Academic Magnet High and other Charleston County magnet schools will have to open their doors to non-county students who own property in the county, according to a state Supreme Court ruling issued Wednesday.
Three of the court’s five justices agreed that the school district can’t “monopolize” its magnet schools for county residents when state law gives student property owners who live elsewhere the right to attend Charleston schools.
“The Board can most certainly set admissions requirements for its magnet schools and even set geographic priority for available seats,” according to the opinion. “What it cannot do is exclude an entire segment of students recognized under the statute as qualified to attend its schools.”
That means students who don’t live in Charleston County still have to go through magnet schools’ admissions processes and meet acceptance criteria. And to be eligible as a non-county resident, students must own a piece of county property assessed at $300 or more.
The decision is the result of a case filed in June 2010 by a former Berkeley County parent and attorney, Gayla McSwain. She sued Charleston County schools over her daughter’s right to attend Academic Magnet High, which is one of the top-rated magnet schools in the country.
The school district argued that it had the right to establish attendance requirements for its magnet schools, and that magnet students must live in the county.
The court majority wrote that it wasn’t unsympathetic to the district’s assertion that non-resident children are displacing qualified resident children, but “we are constrained to interpret the unambiguous language” in the law. And the school board can’t unilaterally exclude children who are qualified to attend its schools, they wrote.
“If this interpretation is contrary to legislative intent, or if it does not promote the furtherance of education, we leave it to the legislature to amend the statute,” according to the majority opinion.
Justices Donald Beatty and Costa Pleicones wrote dissenting opinions, and both said the court historically has deferred to a local government’s control over the operations of its public schools.
They both said the court should continue that deference and give the Charleston school board the discretion to establish admissions criteria and decide where students should attend.
Both also said the General Assembly has explicitly given full authority to local boards to set attendance criteria.
McSwain wrote in an email to The Post and Courier that the ruling ensures that parents who can’t afford to move to a different school district no longer are forced to leave their children in bad or mediocre schools. The court recognized that all children, regardless of their socioeconomic circumstances, are entitled to the opportunity to attend the school of their choice, she wrote.
“Students who work hard and meet the acceptance criteria for South Carolina’s best schools should never be excluded from those schools due to illegal, exclusionary school board policies,” she wrote.
Scott Price, an attorney for the S.C. School Boards Association, said this might be an issue the association looks at and tries to address with lawmakers. This could end up limiting students’ choices rather than expanding them, he said.
“That’s problematic,” he said. “That takes us a step back from where we’re all wanting to head in providing more choices. It could have a chilling effect.”
Out-of-county students must own property; they can’t just pay tuition to enroll in magnet schools. The majority found that tuition can be imposed on non-resident children to reimburse the district for the educational costs not covered by the children’s property taxes.

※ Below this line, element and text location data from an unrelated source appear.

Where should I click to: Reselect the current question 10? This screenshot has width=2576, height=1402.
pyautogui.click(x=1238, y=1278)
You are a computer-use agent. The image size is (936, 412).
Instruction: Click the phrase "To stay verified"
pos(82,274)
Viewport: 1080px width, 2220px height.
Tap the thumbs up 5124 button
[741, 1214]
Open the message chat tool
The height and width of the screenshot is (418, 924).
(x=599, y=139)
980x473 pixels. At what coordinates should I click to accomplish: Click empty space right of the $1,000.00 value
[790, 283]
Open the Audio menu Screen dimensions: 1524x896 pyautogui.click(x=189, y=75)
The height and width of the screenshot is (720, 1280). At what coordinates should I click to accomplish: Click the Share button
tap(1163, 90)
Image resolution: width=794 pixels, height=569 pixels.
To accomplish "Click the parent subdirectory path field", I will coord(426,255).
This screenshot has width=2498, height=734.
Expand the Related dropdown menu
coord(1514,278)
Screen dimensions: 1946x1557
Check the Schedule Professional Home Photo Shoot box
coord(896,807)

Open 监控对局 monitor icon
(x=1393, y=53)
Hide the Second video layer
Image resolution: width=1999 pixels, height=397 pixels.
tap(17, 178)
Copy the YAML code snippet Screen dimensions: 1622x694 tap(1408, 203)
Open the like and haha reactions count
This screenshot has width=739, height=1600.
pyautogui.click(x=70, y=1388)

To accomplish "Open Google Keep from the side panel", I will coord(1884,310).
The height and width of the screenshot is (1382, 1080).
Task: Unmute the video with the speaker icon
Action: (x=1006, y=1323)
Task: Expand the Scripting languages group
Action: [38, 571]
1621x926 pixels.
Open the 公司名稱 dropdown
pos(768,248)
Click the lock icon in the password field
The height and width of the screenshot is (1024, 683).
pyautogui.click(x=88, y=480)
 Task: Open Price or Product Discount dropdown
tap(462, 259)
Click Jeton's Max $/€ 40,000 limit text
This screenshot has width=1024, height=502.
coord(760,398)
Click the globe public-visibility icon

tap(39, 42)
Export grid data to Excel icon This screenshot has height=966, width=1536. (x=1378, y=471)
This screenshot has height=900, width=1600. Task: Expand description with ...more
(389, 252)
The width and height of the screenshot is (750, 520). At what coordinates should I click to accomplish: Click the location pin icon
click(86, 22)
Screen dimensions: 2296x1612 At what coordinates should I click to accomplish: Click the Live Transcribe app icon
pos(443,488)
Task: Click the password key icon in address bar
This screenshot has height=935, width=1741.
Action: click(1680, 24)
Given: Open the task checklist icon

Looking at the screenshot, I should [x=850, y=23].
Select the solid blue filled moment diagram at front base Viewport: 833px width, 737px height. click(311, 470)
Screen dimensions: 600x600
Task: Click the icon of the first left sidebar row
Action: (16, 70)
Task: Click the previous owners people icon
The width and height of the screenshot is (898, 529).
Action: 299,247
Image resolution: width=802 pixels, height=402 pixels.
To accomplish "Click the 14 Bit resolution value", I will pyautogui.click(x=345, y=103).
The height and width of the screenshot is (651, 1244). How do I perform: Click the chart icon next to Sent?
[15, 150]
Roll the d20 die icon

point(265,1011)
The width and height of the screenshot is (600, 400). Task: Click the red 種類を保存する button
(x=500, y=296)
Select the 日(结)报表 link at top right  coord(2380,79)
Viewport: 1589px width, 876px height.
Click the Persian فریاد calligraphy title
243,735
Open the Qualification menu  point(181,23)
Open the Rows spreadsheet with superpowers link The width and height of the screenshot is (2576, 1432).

The school board will charge tuition starting in 2013-14 to new out-of-county students who own property and attend Charleston schools. The amount will vary, but it’s roughly equivalent to the district’s average revenue per child — that was roughly $6,400 last year — minus the total of property taxes the student paid.
School officials said they didn’t know Wednesday how many out-of-county students were enrolled at Academic Magnet High. In the fall of 2011, there were seven.
Charleston school leaders had little to say about the ruling. They said they needed more time to read and understand the court’s opinion.
John Emerson, the district’s attorney, was in a daylong mediation hearing and declined to comment. Superintendent Nancy McGinley said Emerson hadn’t had time to read the ruling, which involves complicated issues, and she wanted to wait to comment until she fully understood its ramifications.
“This is going to be John’s top priority,” she said.
School Board Chairwoman Cindy Bohn Coats said it is premature to have any conversation about the future until she had a better handle on the ruling.
Coats said this case speaks volumes about the desirability of the county’s magnet schools, and its challenge is to ensure every school is as sought after and high-quality as Academic Magnet High.
“We need to take our won examples of success and duplicate it,” she said.